▶ **Work task**: Below are several records. Retype exactly those lines running from the one with "Open the Adams Blue Fairway Wood thumbnail" through the one with "This screenshot has height=796, width=1464.", end lines included, and no others.

▶ **Records for the exercise**:
⟨

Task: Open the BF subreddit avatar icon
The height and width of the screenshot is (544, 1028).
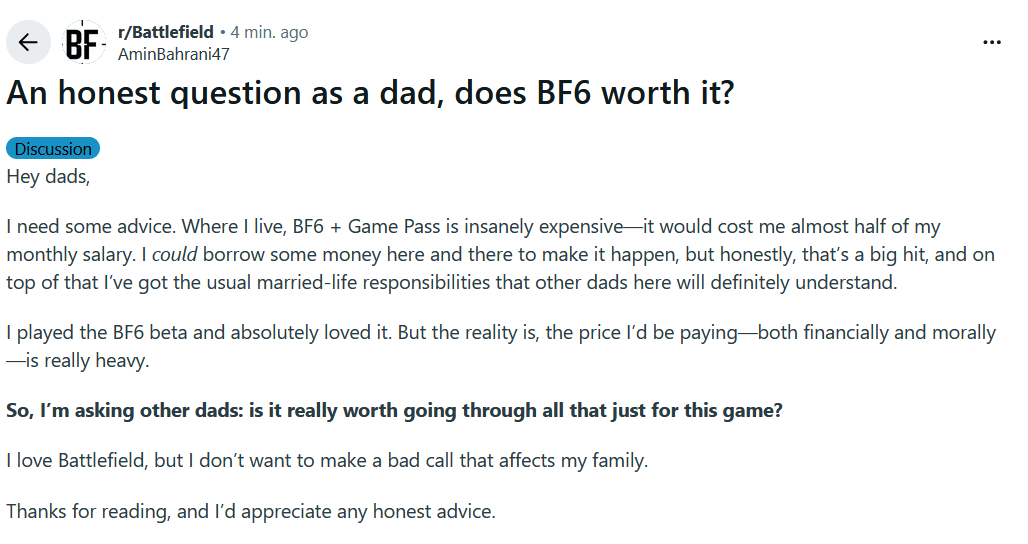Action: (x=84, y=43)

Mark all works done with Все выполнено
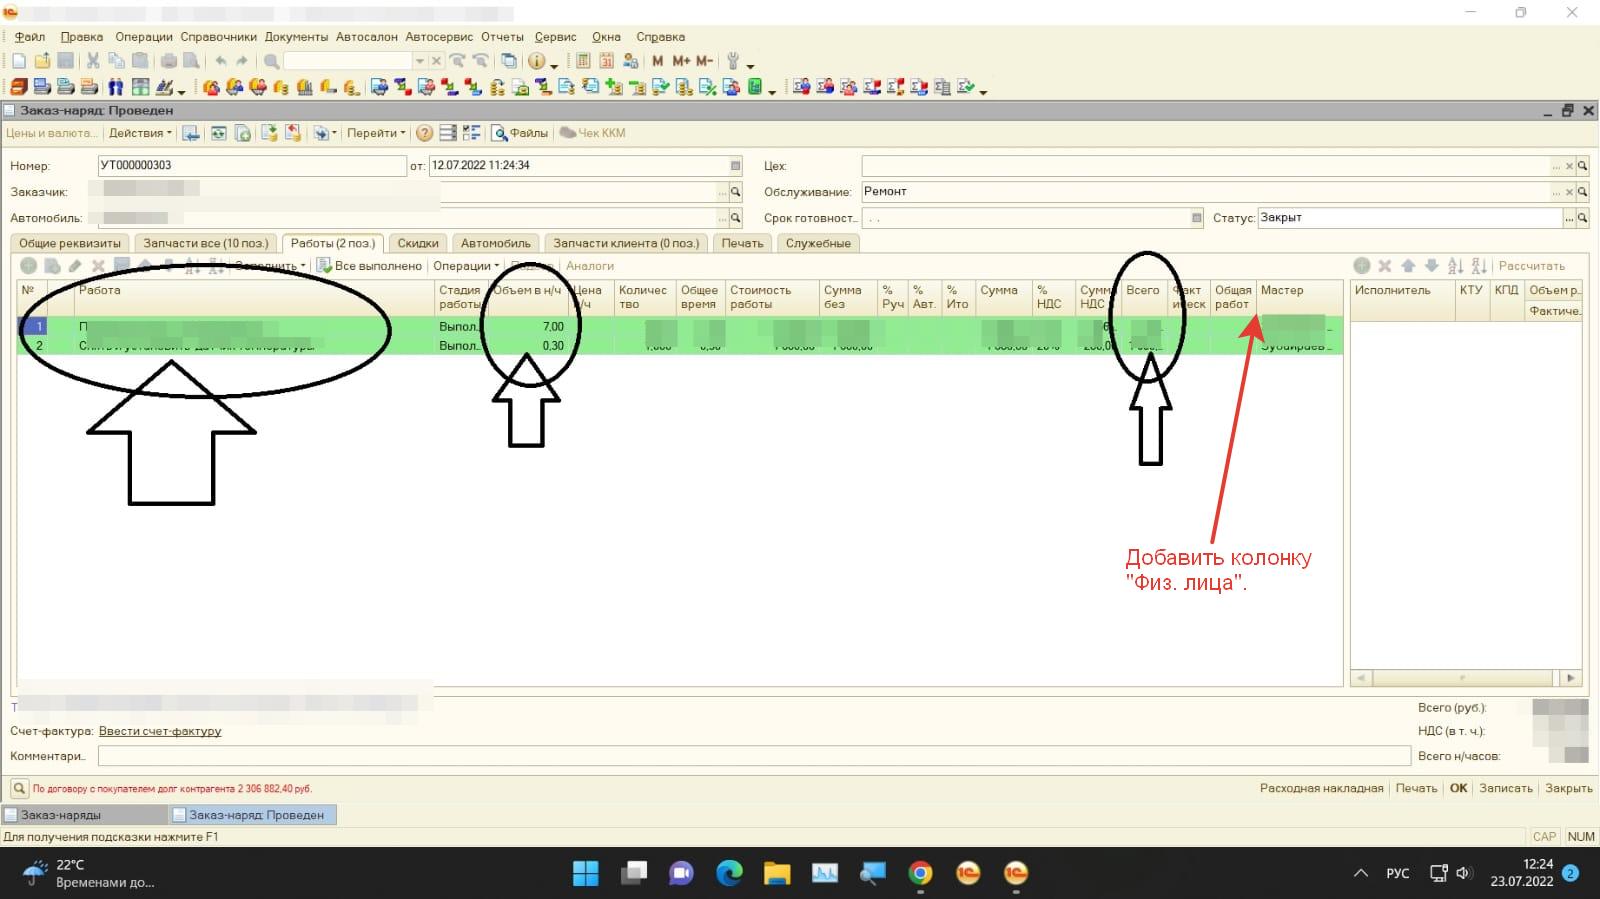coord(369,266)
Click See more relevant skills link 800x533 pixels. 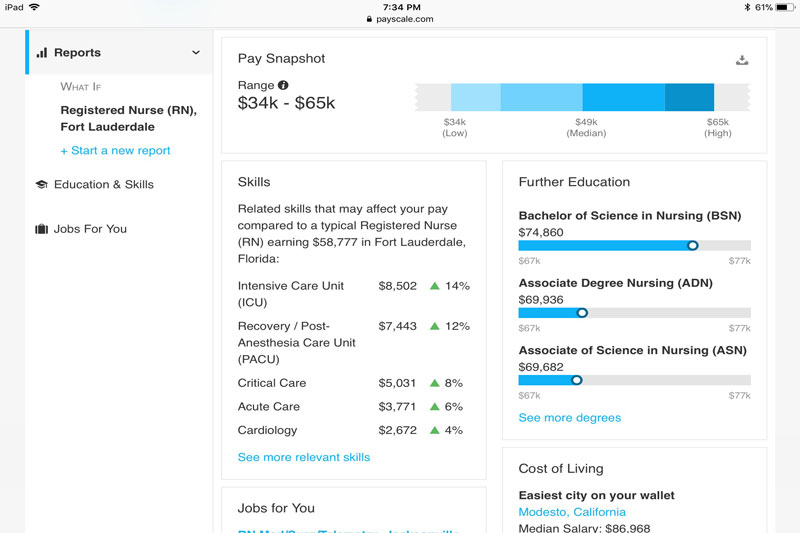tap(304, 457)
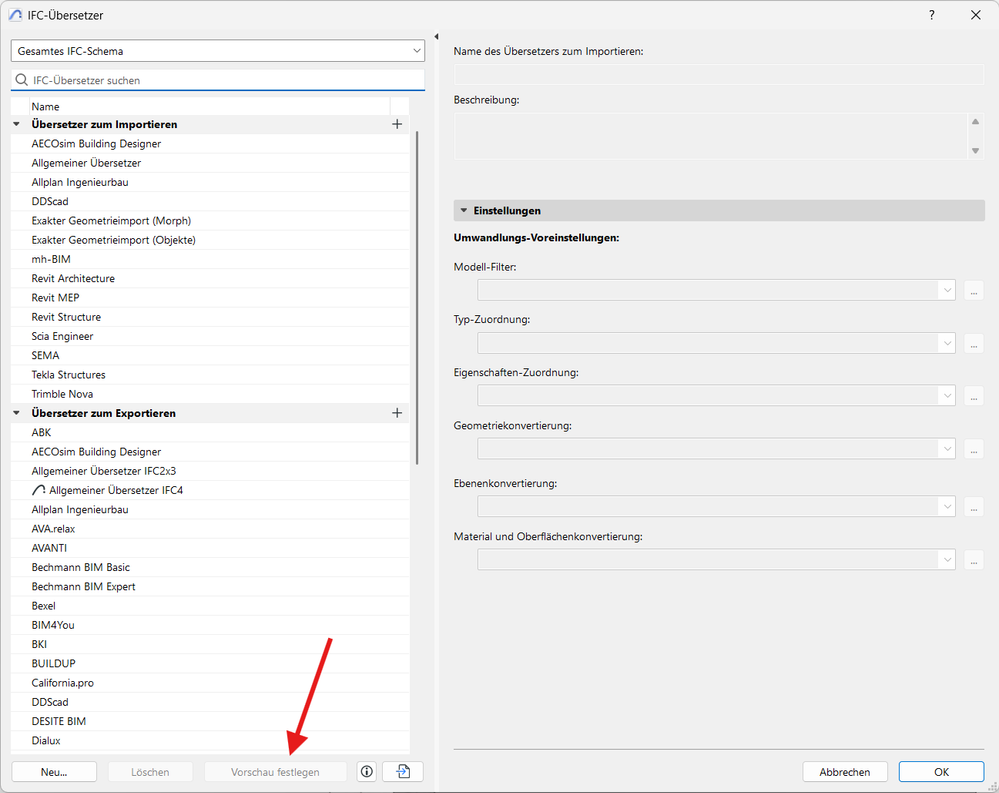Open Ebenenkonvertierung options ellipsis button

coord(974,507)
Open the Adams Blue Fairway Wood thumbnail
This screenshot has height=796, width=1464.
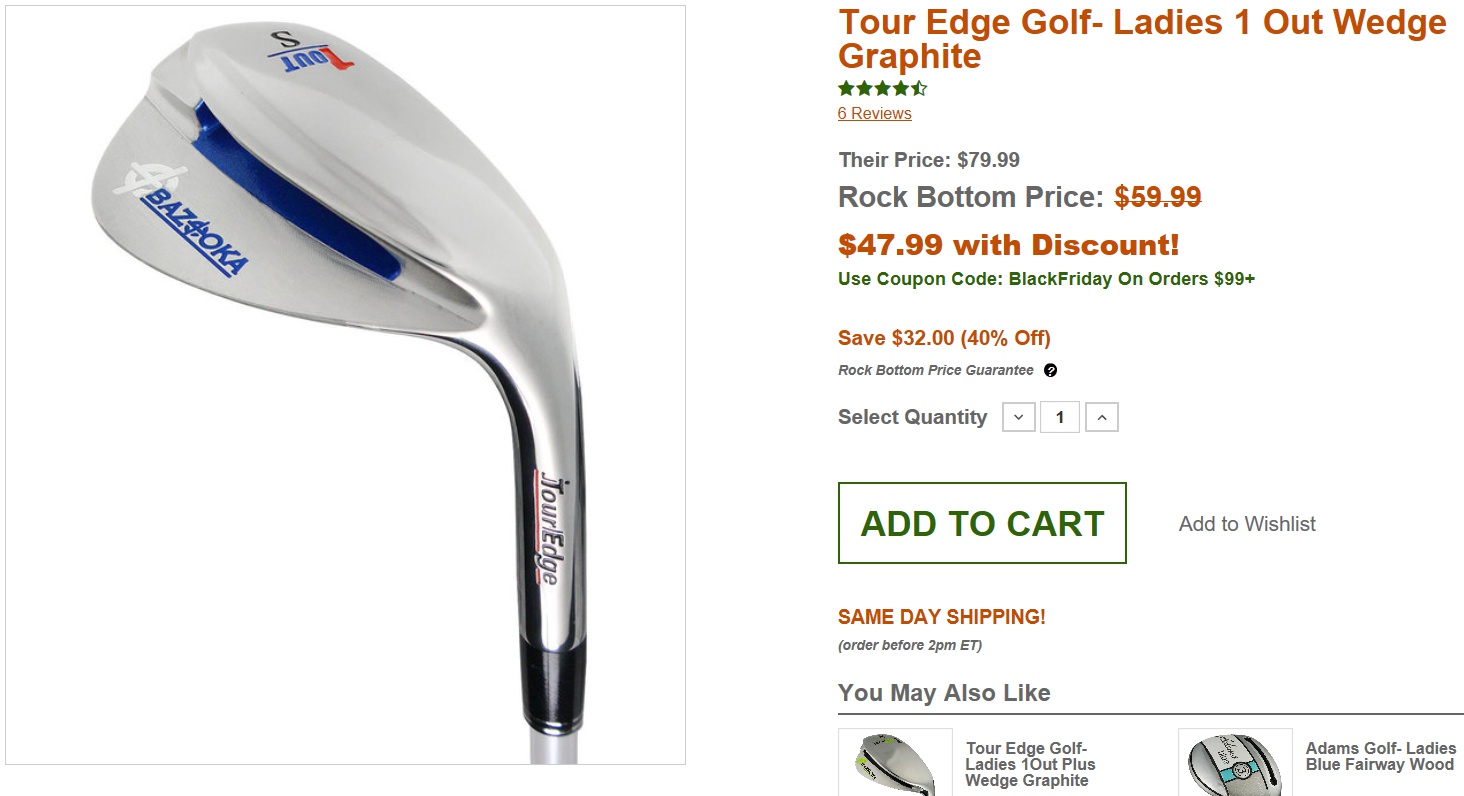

⟩
⟨

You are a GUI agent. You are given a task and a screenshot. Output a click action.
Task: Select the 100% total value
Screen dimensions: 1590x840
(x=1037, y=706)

⟩

▶ **Completed exercise**:
Open the Adams Blue Fairway Wood thumbnail
This screenshot has height=796, width=1464.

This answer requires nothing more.